- _Aim of the exercise_
Filter the records below and copy every line containing the word "Image".
>>>>>
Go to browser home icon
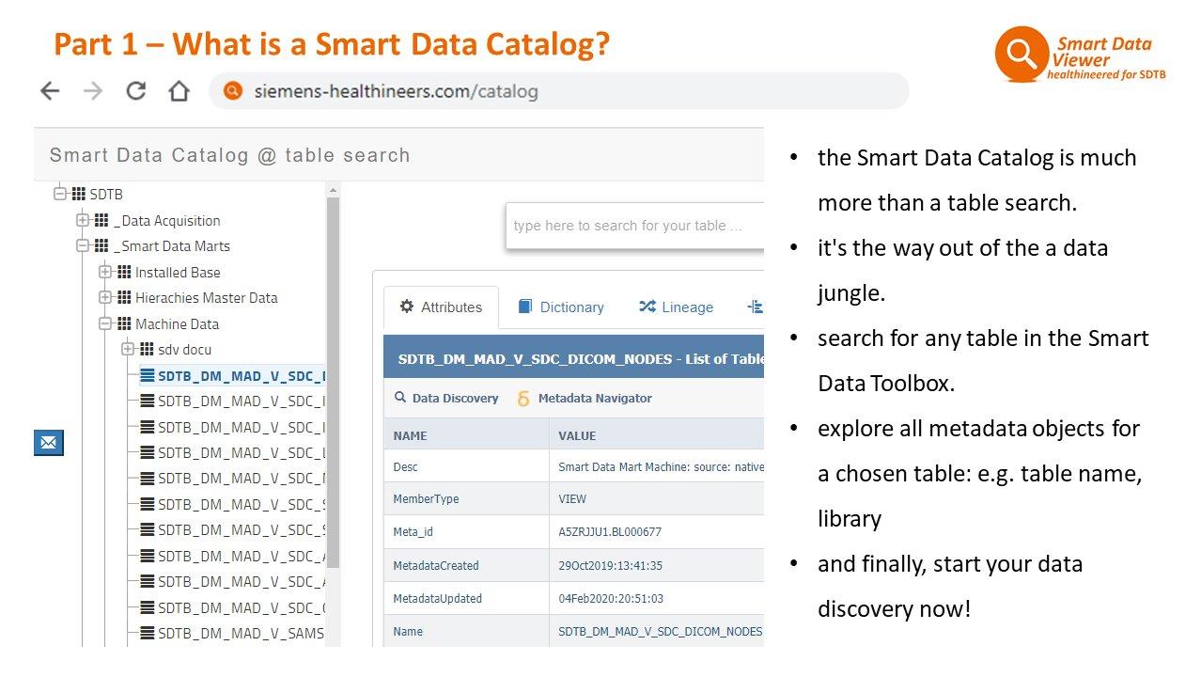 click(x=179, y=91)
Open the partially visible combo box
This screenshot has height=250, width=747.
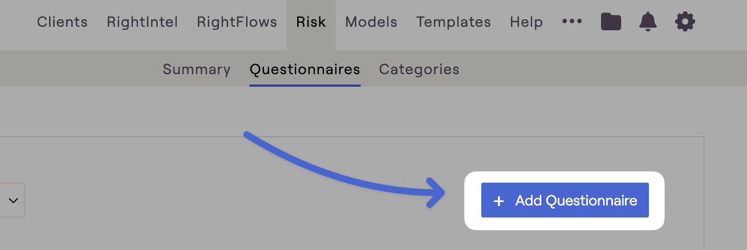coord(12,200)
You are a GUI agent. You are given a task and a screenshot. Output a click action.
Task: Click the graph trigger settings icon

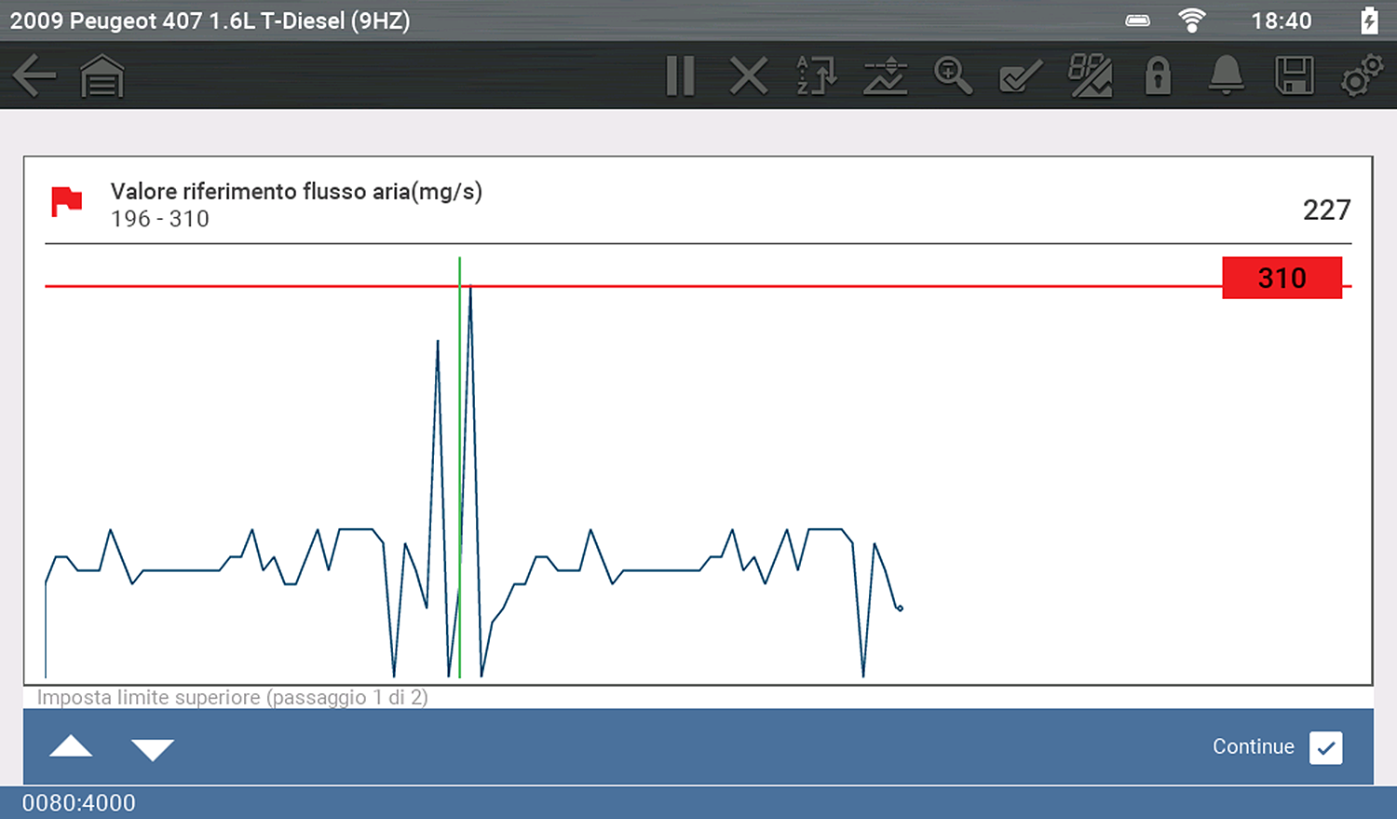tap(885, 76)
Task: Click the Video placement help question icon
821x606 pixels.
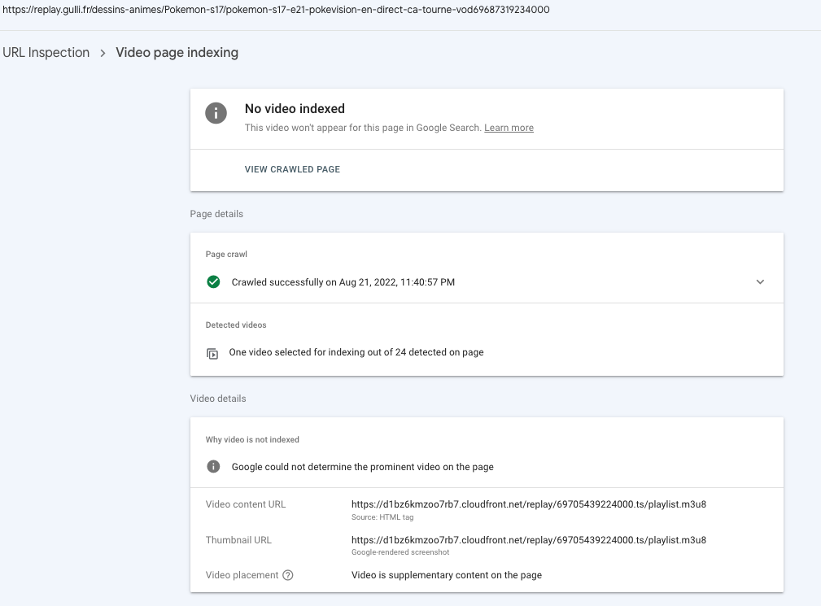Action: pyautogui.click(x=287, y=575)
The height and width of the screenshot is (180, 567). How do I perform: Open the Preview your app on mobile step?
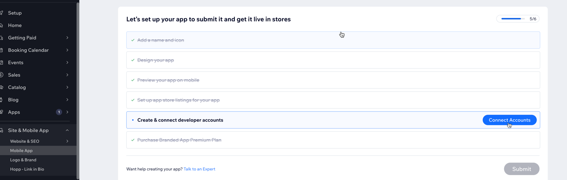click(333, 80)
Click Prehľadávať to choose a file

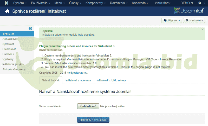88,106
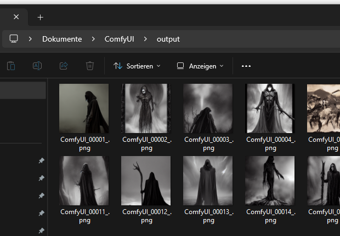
<<<<<
>>>>>
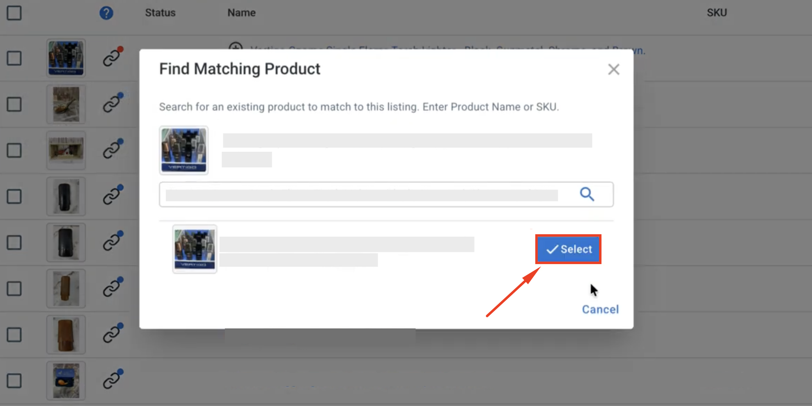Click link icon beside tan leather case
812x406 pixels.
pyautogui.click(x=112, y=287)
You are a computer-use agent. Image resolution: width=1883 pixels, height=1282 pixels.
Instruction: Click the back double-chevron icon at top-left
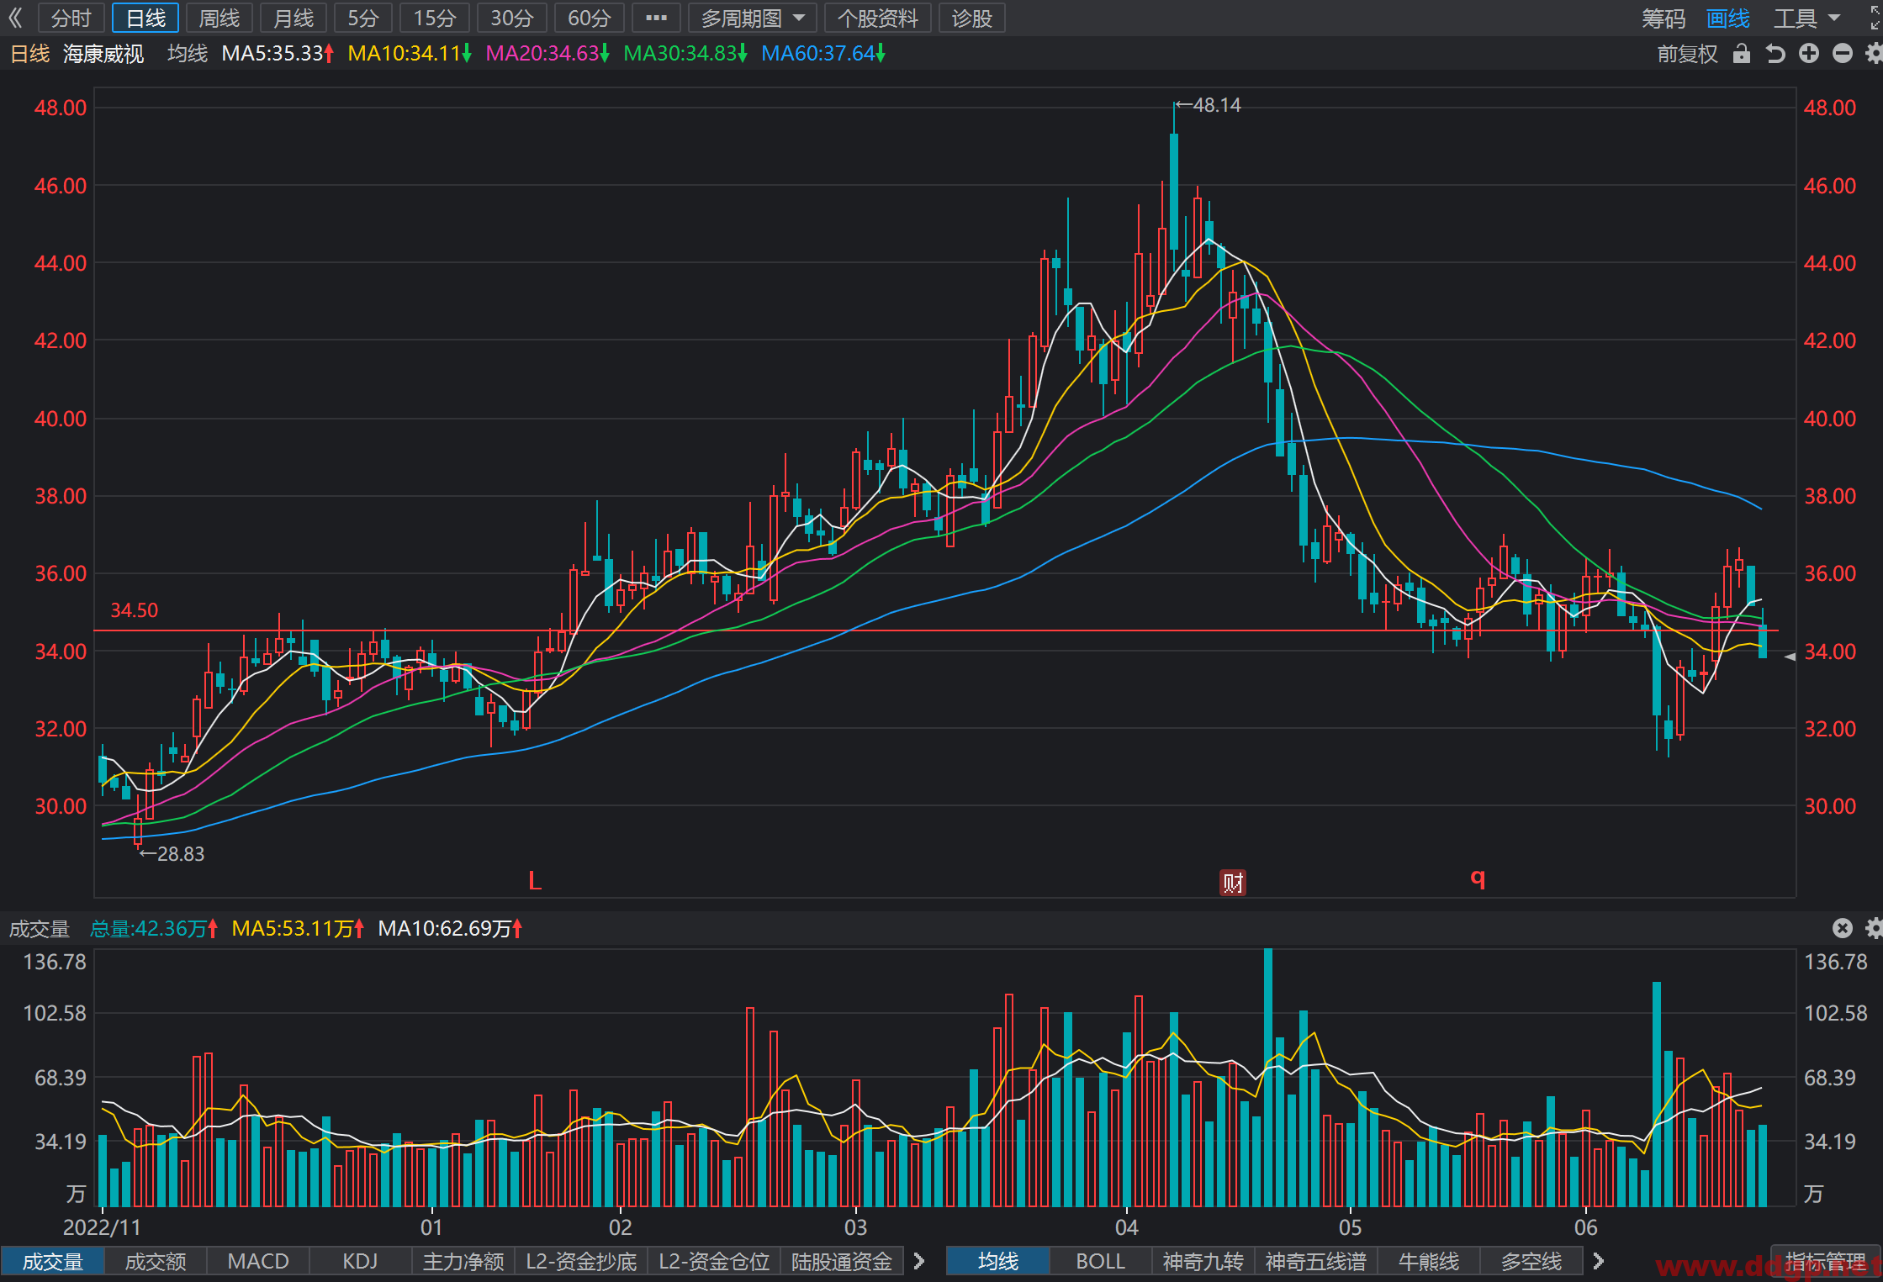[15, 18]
<<<<<
>>>>>
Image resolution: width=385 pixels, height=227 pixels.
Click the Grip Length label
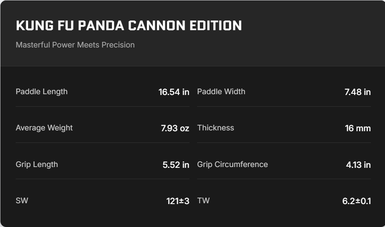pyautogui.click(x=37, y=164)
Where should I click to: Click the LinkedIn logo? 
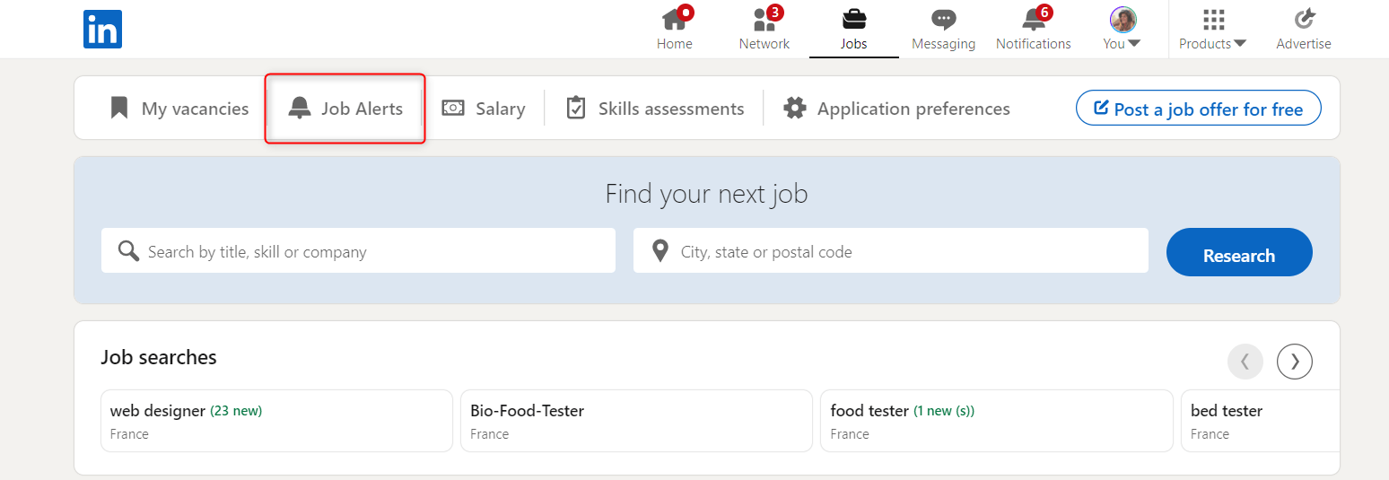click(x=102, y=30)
<<<<<
- _Solution to this task_
You are a computer-use agent. Image resolution: width=1883 pixels, height=1282 pixels.
Image resolution: width=385 pixels, height=227 pixels.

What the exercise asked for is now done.